Je me demande quand nous pourrons parler d’autre chose ? Combien de temps peut durer une conversation sans que nous évoquions le pangolin ? C’est fou le pouvoir de cet étrange animal. Il est aussi puissant en Inde qu’en Hollande et parle toutes les langues. Comment ne pas vivre au pays du surréalisme ? C’est une question de survie.

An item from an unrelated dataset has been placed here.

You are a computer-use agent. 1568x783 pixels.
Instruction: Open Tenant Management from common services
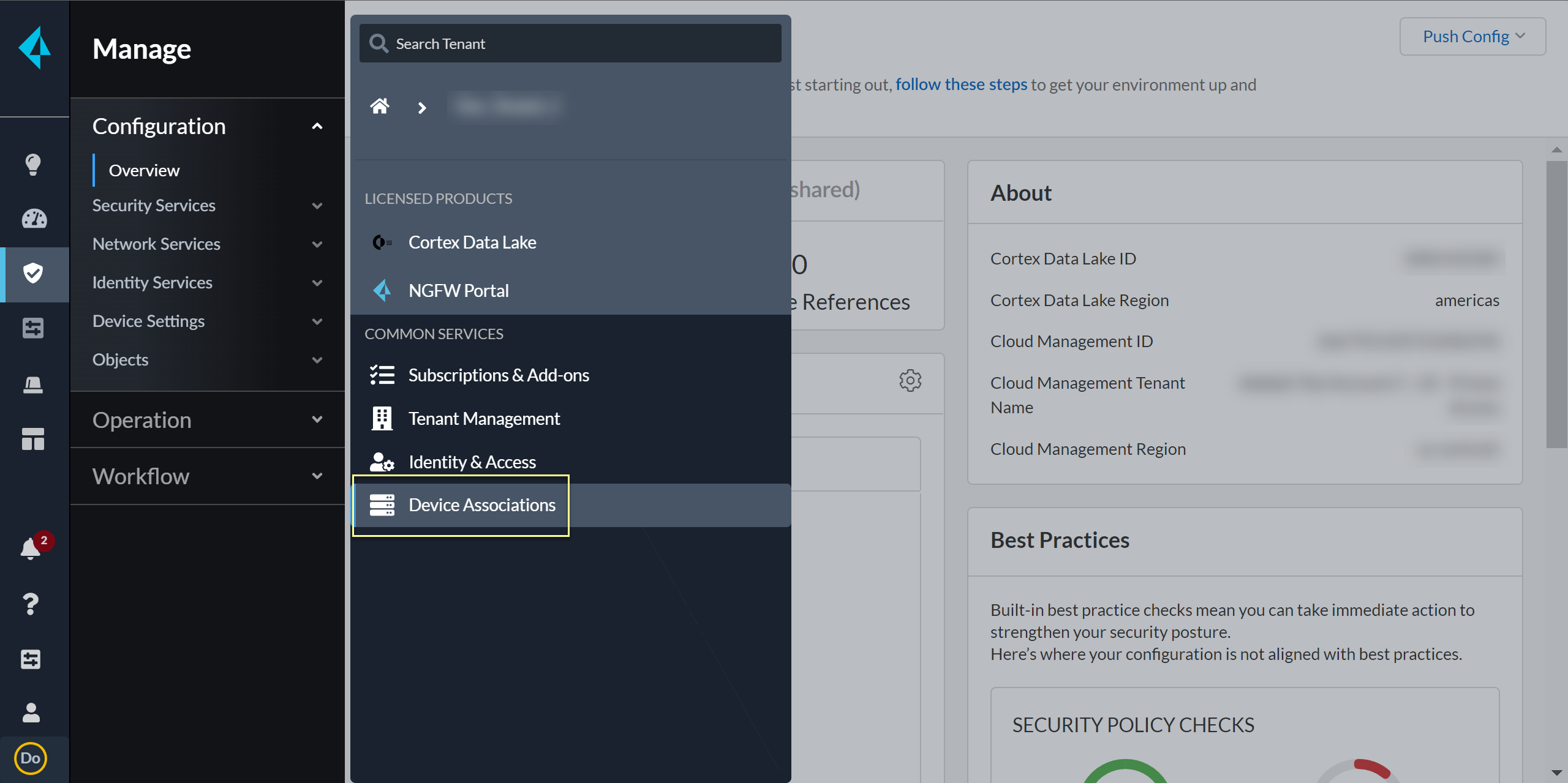point(484,419)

En parlant de survie : en Belgique comme en France, il semblerait que nos dirigeants aient oublié que ce qui nous permet de survivre depuis le début de ce confinement c’est le pouvoir des histoires qui nous font voyager : lues, chantées, jouées, racontées, dessinées … En Belgique, notre premier ministre n’a jamais évoqué les artistes lors de ses allocutions, rien, nada, tintin. Alors, un journaliste s’est aventuré à lui demander : « et les artistes madame la ministre, vous prévoyez quoi pour les artistes ? Les lieux culturels, les théâtres, les opéras ? » Et la ministre, visiblement pas préparée à cette question a répondu du tac au tac : « oui les artistes sont très accablés par cette crise, je comprends leur besoin de s’exprimer mais il faudra qu’ils trouvent un autre moyen de le faire. »
Nous serons donc toujours les « saltimbanques », ceux qui ont grandi avec « tu veux faire quoi comme métier ? » « Comédien. » « Non, je veux dire comme VRAI métier. » Non madame la ministre : notre problème aujourd’hui n’est pas d’avoir besoin de nous exprimer, notre problème c’est « comment allons-nous manger ? » Je repense à ce merveilleux texte de Carole Fréchette « Si j’étais ministre de la culture. »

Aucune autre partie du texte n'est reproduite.